-- TASK REQUIREMENTS --
Copy all lines below exactly as written. Leave pictures out.

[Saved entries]
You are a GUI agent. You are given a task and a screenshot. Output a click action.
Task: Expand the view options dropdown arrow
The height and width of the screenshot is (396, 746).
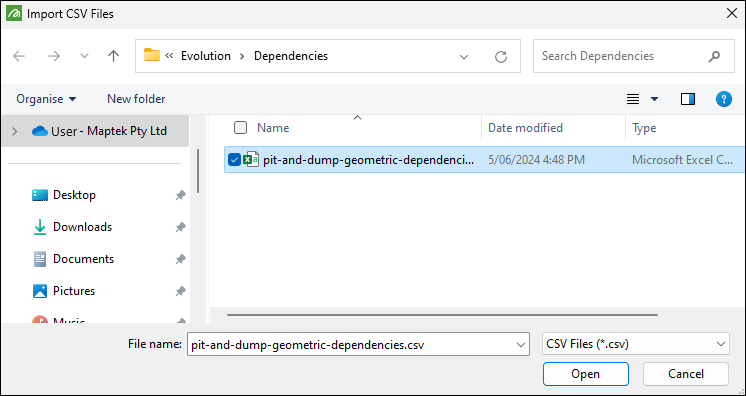pyautogui.click(x=655, y=99)
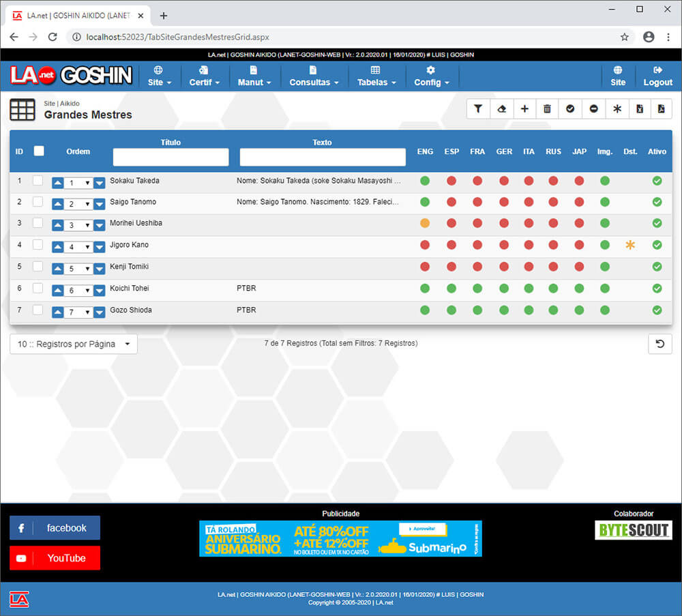Click the Título filter input field

tap(171, 158)
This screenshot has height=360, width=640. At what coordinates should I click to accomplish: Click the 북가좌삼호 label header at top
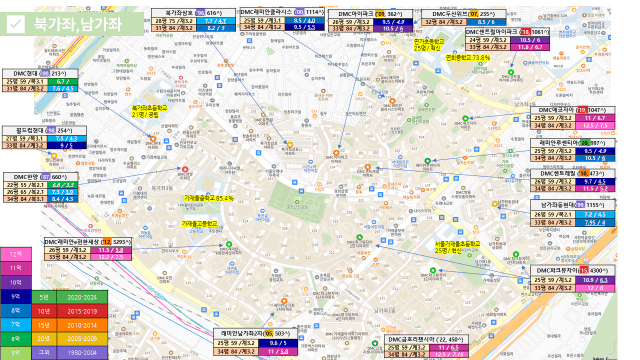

-- RESULT --
You are a GUI agent. You are given a task and a screenshot. Output a click action.
Task: Expand the view options dropdown arrow
The height and width of the screenshot is (396, 746).
pyautogui.click(x=655, y=99)
Click the Título filter input field

tap(171, 158)
This screenshot has height=360, width=640. At what coordinates should I click to accomplish: Click the 북가좌삼호 label header at top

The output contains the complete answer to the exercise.